Prompt —
Transcribe each of the records below exactly, excluding all pictures.

Data excerpts —
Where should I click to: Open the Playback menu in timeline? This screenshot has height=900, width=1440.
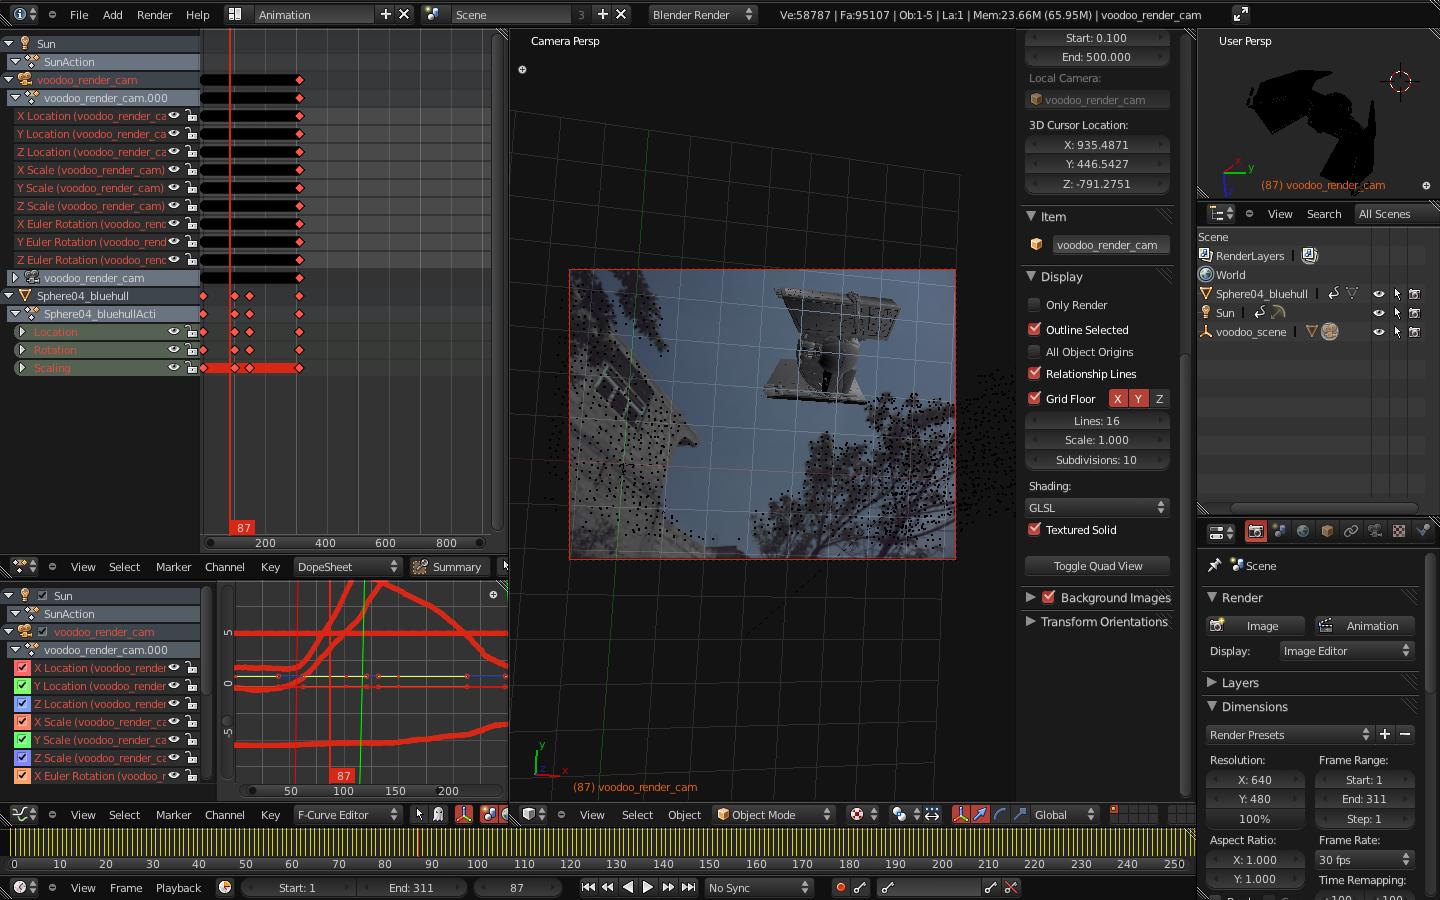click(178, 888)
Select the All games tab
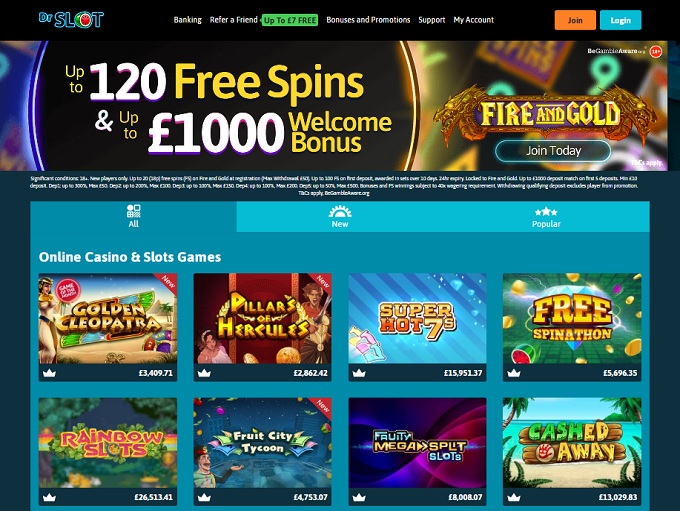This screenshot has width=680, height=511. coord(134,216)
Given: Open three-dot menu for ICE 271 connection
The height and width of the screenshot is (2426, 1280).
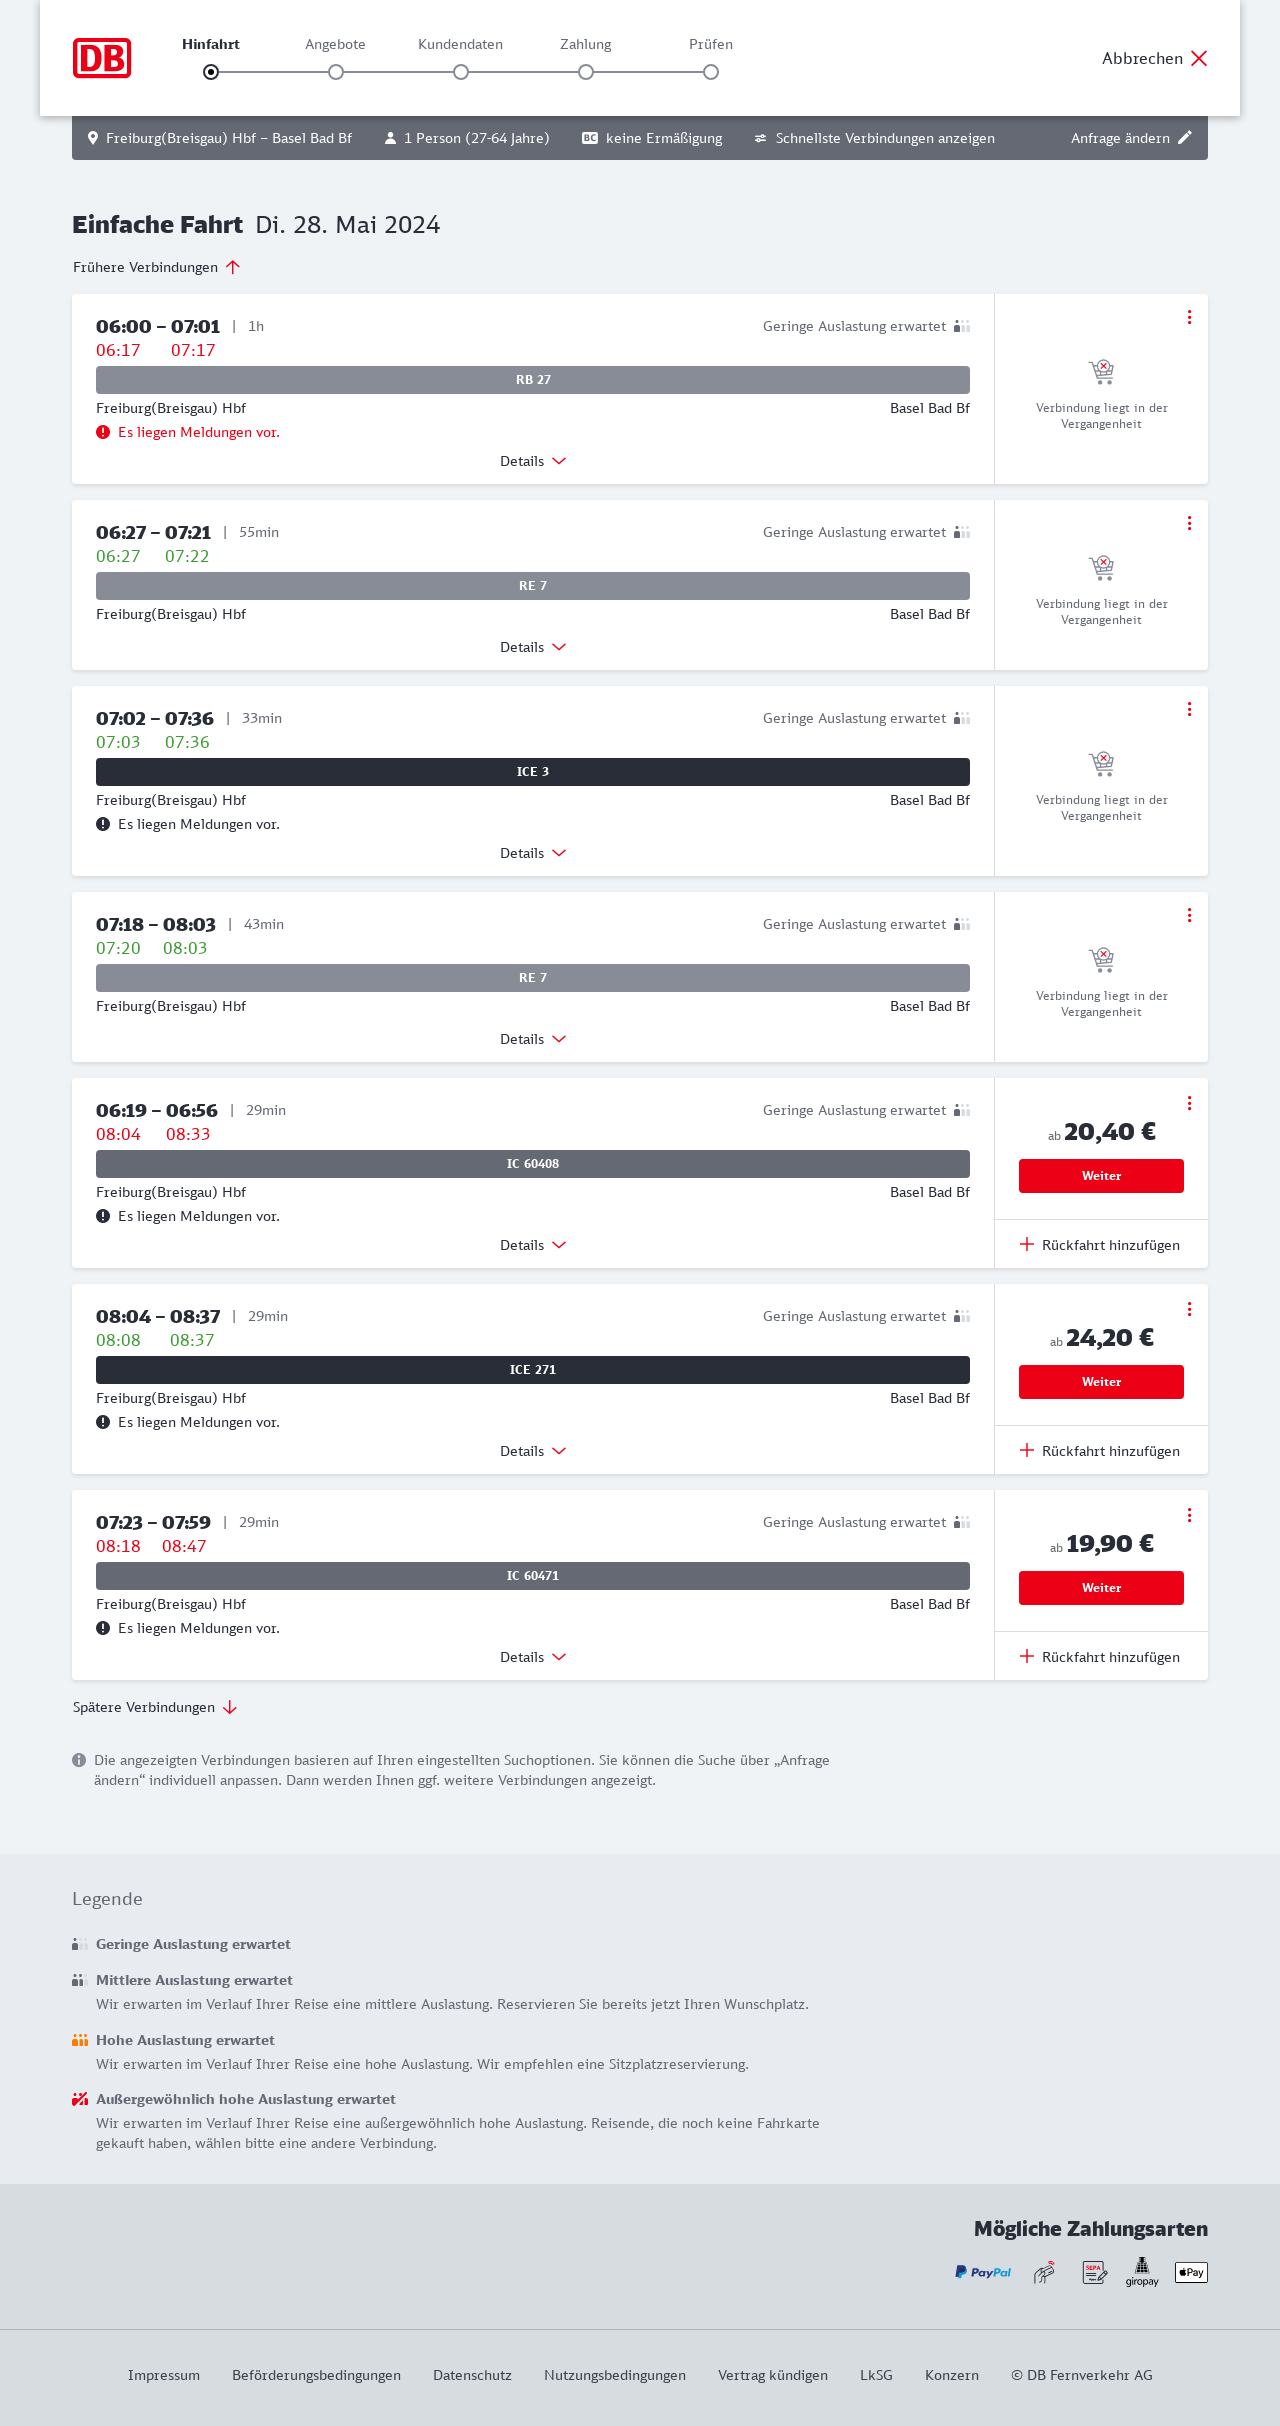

Task answer —
Where should I click to: Open the Playback menu in timeline? This screenshot has height=900, width=1440.
click(178, 888)
Select the All games tab
This screenshot has width=680, height=511. coord(134,216)
Given: Open three-dot menu for ICE 271 connection
The height and width of the screenshot is (2426, 1280).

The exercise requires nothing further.